I am solving this with:
A, B, and C all have
id
primary key fields.
I create a table a_joins as:
create table a_joins (
    id uuid primary key default uuid_generate_v4(),
    a_id uuid not null references a (id) on delete cascade,
    b_id uuid references b (id) on delete restrict,
    c_id uuid unique references c (id) on delete restrict,
    index integer not null,
    check ((b_id is not null) != (c_id is not null)),
    unique (a_id, b_id),
    unique (a_id, index)
);


This allows me to ensure an ordering for all a_id entries, such that each entry in the ordering points to either a b (shared by many a) or a c (for this a only).
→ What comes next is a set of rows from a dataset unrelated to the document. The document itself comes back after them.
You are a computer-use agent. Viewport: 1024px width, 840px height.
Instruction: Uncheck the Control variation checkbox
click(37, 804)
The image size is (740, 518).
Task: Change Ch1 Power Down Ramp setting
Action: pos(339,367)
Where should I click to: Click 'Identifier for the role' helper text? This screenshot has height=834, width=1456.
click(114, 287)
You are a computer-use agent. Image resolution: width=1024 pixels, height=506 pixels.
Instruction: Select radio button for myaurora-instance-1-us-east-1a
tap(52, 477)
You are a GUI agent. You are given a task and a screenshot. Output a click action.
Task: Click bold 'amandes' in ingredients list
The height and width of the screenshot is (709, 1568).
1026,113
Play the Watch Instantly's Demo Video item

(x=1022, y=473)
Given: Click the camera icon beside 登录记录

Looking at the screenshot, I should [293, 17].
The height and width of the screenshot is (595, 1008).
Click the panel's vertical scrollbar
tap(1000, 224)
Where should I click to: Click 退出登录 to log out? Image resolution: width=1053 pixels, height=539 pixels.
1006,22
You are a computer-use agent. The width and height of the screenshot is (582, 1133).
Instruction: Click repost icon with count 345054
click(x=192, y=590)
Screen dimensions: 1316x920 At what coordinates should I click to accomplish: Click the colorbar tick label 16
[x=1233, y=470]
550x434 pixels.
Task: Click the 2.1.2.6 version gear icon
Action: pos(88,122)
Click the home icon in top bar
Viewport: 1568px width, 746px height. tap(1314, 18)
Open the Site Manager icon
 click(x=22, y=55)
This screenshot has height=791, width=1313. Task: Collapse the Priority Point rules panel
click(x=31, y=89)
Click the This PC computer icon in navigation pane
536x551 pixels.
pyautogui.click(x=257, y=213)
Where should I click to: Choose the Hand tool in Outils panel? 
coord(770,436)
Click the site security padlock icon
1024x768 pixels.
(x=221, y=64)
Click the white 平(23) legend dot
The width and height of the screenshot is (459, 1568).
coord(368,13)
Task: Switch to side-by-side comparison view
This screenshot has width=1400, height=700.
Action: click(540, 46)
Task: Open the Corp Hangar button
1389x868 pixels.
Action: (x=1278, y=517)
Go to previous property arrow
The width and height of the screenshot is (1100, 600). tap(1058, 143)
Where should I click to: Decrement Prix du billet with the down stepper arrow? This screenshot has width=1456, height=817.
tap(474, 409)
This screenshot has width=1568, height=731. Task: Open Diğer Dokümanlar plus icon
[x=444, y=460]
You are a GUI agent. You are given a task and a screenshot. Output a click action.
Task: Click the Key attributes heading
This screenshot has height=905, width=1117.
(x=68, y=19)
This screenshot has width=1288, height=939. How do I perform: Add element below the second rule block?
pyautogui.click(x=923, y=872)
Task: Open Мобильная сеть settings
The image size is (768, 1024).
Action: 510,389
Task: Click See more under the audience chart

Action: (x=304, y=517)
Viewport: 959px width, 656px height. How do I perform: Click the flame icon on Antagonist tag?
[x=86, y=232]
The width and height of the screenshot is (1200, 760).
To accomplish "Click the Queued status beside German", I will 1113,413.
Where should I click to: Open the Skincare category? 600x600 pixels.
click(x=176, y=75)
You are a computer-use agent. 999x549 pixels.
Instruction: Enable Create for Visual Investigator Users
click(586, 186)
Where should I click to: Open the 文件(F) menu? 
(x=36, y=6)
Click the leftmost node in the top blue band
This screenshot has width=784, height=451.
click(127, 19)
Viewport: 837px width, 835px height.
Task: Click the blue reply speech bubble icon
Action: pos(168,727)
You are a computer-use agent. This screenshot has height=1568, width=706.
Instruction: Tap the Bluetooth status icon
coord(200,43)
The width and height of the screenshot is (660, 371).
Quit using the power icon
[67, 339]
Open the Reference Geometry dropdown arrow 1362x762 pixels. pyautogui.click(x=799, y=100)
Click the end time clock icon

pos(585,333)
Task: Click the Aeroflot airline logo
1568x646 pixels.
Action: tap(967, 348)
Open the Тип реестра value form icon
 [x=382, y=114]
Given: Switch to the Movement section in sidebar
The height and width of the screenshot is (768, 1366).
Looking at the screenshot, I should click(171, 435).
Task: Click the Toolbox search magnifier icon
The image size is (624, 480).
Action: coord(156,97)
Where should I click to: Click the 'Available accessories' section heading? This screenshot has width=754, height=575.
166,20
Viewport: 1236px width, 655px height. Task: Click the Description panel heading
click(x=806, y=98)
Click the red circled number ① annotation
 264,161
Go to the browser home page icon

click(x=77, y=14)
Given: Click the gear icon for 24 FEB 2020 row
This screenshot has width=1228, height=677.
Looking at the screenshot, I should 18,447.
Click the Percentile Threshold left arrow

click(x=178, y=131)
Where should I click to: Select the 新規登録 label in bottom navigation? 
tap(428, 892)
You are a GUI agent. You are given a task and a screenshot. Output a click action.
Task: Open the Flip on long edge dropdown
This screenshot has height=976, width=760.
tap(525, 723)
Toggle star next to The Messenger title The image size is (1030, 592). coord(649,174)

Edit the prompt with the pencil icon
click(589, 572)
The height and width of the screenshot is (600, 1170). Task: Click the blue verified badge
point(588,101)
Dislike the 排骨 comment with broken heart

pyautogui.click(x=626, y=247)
The problem I have is that I want cascade delete behavior, such that on deletion of a, the a_joins entries are deleted (which works due to cascade), and any c associated with a is deleted as well.

How would you recommend I accomplish this? I attempted to add a foreign key relationship to c to perform the cascade:

alter table c add constraint c_a_fkey
foreign key (id, a_id)
references a_joins (c_id, id) on delete cascade;


This should ensure both that a c entry only ever points to the single unique a_joins entry that references it, and that the c entry is deleted when the corresponding a_joins entry is removed. However, this fails due to the lack of a unique index on a_joins (c_id, id), even though both of those columns are individually marked as either unique or primary key. How is this possible?